Incluso, la tentativa de culpar y perseguir periodistas no ha servido para superar el escándalo, entre otras cosas porque la protesta del gremio ha impedido que se opaque detrás del discurso de los enemigos de la 4T. En esa misma sesión, en el Senado, decidieron dar la espalda a los legisladores y, luego, en la mañanera, desistir de preguntar para reclamar la atención sobre la tragedia de asesinatos de periodistas.

El modelo de la polarización se radicaliza, como si la crítica fuera el espacio para apalear a un perro rabioso y advertir de su amenaza. No hay lugar para discutir la narcoguerra en Michoacán sin verse como tarascada al gobierno ni la falta de crecimiento como arma arrojadiza contra la 4T, menos aun explicar e investigar la colusión de intereses alrededor de la familia presidencial sin tomarlo como víctima de una campaña de sus adversarios.

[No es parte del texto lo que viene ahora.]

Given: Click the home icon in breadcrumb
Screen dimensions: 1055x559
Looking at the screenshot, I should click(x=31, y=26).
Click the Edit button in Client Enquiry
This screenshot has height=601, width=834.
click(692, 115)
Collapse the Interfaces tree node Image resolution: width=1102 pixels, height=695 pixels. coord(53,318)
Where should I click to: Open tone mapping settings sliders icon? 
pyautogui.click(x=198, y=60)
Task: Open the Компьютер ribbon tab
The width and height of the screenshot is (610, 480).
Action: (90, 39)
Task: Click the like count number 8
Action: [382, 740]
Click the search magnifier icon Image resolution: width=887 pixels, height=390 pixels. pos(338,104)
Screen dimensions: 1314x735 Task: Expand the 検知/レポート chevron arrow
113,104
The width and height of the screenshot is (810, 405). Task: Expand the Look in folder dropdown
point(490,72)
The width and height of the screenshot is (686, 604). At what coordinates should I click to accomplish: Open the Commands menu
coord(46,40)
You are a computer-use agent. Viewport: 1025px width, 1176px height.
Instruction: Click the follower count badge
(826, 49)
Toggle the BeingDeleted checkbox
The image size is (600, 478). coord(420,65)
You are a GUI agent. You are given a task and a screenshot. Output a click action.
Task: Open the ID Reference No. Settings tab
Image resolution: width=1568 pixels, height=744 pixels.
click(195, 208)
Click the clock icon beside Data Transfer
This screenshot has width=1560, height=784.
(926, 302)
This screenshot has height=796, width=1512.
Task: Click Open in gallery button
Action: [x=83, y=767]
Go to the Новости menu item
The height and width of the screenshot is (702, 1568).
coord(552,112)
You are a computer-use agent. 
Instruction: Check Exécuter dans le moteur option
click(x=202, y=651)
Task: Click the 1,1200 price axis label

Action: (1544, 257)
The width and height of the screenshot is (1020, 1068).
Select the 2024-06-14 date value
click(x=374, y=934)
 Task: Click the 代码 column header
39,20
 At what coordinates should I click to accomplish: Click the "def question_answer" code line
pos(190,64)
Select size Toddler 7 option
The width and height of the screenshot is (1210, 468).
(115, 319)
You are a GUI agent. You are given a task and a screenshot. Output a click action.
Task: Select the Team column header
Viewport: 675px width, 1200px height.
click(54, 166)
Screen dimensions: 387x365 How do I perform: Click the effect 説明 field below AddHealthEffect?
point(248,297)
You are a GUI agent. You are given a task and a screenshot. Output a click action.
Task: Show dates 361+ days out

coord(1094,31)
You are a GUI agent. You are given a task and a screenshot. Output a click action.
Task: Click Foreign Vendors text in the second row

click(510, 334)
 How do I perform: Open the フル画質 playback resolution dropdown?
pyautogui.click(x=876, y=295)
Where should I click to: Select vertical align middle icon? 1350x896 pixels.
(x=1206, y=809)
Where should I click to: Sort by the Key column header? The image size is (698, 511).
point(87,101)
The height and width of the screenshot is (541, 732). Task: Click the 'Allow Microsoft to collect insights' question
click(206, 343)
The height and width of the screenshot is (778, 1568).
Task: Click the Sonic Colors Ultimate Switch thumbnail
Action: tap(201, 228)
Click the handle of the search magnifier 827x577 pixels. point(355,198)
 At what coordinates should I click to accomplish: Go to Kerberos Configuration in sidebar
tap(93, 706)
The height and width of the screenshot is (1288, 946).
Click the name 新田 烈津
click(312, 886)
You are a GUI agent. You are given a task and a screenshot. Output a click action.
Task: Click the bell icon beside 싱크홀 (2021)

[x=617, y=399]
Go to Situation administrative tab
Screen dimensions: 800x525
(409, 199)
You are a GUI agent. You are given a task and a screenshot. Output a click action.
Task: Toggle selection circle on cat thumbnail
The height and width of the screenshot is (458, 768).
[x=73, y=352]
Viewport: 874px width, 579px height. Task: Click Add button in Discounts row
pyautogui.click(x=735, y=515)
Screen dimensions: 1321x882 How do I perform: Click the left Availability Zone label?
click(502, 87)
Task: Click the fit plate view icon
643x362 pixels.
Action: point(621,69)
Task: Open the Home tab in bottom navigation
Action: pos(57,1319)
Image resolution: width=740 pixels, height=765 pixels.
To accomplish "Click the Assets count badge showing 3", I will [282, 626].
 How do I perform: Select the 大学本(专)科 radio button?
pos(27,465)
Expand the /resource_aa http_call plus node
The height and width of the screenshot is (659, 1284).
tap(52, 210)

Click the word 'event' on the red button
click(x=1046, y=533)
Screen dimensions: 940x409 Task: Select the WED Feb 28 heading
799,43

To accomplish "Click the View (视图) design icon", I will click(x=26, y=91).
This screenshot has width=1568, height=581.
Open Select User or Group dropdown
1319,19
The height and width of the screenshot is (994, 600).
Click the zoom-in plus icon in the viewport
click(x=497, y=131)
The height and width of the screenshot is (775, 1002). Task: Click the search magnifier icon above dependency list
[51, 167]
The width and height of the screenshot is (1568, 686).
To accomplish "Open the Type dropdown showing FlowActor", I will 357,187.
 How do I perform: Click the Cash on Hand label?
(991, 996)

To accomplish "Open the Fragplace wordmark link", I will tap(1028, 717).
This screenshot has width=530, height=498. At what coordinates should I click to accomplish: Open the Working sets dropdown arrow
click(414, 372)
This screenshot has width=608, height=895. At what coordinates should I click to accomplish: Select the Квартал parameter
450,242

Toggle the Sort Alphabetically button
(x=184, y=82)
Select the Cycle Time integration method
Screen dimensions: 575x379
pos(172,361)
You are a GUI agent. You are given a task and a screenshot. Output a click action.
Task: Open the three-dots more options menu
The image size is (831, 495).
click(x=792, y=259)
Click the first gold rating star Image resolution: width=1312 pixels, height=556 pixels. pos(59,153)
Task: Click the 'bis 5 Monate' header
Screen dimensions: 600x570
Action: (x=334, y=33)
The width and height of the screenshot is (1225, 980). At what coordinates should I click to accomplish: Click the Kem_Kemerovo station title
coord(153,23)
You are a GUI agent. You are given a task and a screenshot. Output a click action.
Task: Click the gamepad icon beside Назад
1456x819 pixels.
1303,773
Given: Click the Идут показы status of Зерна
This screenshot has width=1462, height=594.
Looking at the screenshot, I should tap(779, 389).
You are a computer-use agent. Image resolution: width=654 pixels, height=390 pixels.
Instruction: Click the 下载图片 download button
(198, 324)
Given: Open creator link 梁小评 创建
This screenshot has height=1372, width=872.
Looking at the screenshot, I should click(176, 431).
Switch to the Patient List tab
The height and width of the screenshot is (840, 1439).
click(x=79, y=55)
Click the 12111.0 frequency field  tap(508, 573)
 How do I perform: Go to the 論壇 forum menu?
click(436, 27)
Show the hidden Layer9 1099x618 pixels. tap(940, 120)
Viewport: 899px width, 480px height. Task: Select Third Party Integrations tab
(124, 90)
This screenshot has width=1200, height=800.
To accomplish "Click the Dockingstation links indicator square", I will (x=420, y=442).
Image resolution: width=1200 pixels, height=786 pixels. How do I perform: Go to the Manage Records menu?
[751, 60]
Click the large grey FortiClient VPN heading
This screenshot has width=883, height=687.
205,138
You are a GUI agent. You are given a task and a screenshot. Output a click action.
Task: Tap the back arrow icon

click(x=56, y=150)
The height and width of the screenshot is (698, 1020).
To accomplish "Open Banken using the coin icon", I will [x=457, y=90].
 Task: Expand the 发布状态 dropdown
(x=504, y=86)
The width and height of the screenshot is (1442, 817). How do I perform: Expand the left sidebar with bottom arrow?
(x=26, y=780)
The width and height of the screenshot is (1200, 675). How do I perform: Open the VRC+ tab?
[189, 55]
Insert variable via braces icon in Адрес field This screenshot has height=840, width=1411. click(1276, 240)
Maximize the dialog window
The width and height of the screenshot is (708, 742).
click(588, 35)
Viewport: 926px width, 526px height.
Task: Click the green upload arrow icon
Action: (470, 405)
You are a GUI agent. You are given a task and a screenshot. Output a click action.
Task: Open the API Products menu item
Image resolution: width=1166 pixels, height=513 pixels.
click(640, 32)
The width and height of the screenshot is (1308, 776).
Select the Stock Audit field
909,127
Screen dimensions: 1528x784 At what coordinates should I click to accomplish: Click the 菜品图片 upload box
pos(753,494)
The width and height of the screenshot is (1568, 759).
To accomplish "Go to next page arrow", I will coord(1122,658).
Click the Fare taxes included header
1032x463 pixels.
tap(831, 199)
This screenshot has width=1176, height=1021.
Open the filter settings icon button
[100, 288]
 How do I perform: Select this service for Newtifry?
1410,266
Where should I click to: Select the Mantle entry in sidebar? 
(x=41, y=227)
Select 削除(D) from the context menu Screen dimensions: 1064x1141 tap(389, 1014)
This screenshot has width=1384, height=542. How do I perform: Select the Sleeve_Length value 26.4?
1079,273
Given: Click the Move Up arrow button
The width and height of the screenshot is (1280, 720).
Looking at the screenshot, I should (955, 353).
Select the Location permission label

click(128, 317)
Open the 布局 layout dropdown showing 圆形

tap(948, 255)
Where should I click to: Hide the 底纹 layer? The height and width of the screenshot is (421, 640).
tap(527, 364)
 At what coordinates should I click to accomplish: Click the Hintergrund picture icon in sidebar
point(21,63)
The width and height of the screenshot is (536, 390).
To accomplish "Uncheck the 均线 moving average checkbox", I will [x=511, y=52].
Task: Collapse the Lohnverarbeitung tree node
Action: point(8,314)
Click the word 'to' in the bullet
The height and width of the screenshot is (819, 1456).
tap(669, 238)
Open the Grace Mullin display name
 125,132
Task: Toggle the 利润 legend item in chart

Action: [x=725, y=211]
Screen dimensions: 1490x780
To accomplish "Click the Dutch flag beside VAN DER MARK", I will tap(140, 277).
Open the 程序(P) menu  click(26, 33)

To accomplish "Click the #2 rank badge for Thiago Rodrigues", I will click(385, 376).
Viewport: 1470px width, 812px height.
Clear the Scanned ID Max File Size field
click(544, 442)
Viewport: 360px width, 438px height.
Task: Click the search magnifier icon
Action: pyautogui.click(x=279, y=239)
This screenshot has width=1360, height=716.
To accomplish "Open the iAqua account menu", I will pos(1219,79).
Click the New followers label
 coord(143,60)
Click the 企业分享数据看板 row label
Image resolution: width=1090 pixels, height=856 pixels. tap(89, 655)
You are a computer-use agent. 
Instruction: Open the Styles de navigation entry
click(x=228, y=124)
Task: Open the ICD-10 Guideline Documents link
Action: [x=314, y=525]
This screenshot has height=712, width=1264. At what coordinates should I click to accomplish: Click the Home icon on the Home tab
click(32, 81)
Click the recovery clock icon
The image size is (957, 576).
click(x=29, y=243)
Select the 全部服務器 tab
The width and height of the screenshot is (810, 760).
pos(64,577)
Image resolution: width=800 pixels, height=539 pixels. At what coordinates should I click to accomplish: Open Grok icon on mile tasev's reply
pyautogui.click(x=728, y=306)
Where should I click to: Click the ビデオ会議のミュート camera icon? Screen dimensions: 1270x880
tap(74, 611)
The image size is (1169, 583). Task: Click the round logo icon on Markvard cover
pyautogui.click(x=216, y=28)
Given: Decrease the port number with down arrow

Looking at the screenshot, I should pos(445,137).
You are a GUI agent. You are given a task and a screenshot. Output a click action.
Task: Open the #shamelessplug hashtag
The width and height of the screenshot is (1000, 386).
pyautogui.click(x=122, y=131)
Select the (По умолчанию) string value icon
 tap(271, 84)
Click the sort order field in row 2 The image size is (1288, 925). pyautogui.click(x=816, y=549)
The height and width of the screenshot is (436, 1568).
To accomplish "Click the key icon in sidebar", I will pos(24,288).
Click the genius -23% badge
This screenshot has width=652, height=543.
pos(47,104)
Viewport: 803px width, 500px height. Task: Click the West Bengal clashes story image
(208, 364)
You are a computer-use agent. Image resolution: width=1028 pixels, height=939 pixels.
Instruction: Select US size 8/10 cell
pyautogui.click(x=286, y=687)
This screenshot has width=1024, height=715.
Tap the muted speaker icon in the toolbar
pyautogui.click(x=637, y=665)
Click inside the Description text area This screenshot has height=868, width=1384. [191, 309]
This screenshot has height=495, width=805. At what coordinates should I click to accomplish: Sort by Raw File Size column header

Ningún problema parece más importante que preservar el poder simbólico del Presidente para dictar agenda y mantener la legitimidad de su discurso anticorrupción, al punto de pretender elevarlo a un dogma, como el de la encarnación.

Pero como el debate público funciona mal con misterios religiosos y necesita argumentaciones, la defensa del escándalo parece la de un alma atrapada en un cuerpo que no le corresponde o, al menos, que no cabe en la profesión de fe de Morena de estar a salvo de la corrupción y el privilegio de su mito fundacional.